Dia mengatakan program tersebut mempekerjakan 450 orang, termasuk ibu HIV-positif lokal dengan sedikit pendidikan untuk dukungan sebaya.

Sementara stigma terkait HIV tetap menjadi masalah besar secara global, itu juga menjadi masalah di dalam negeri.

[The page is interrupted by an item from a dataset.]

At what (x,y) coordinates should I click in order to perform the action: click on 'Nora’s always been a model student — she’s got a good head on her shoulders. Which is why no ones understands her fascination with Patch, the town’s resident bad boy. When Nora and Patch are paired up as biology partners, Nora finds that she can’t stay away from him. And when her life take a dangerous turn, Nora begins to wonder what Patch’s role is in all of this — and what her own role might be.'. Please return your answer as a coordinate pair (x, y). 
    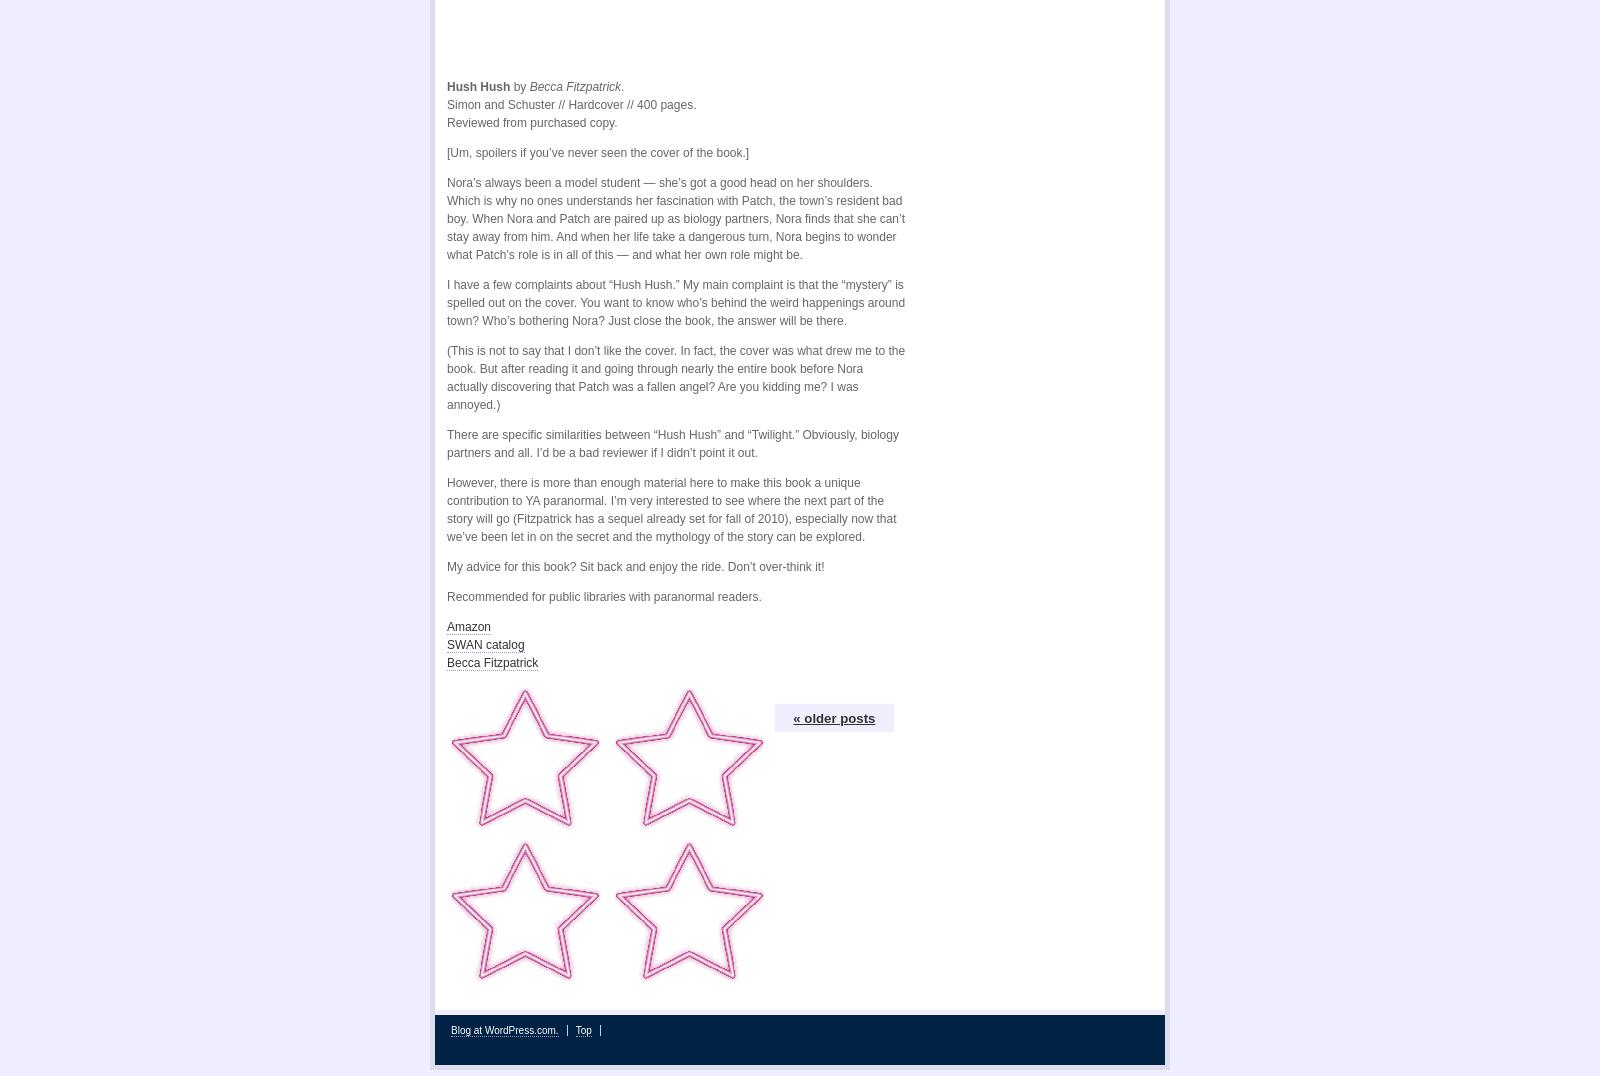
    Looking at the image, I should click on (676, 212).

“Saya pikir persepsi publik mungkin secara umum adalah bahwa kita telah membuat kemajuan nyata pada stigma di AS dan sampai taraf tertentu, kita pasti memilikinya, tetapi, ada banyak orang yang terinfeksi HIV atau berisiko, yang tidak dalam perawatan. . Dan beberapa alasan mengapa mereka tidak dalam perawatan adalah karena stigma,” kata Johnson dari HRSA.

2023 CQ-Roll Call, Inc., Semua Hak Dilindungi Undang-Undang.
Didistribusikan oleh Tribune Content Agency, LLC.

Kutipan: Program bantuan AIDS internasional, pada usia 20, melihat ke langkah selanjutnya (2023, 27 Januari) diambil 28 Januari 2023 dari https://medicalxpress.com/news/2023-01-international-aids-relief.html

Dokumen ini tunduk pada hak cipta. Terlepas dari kesepakatan yang adil untuk tujuan studi atau penelitian pribadi, tidak ada bagian yang boleh direproduksi tanpa izin tertulis. Konten disediakan untuk tujuan informasi saja.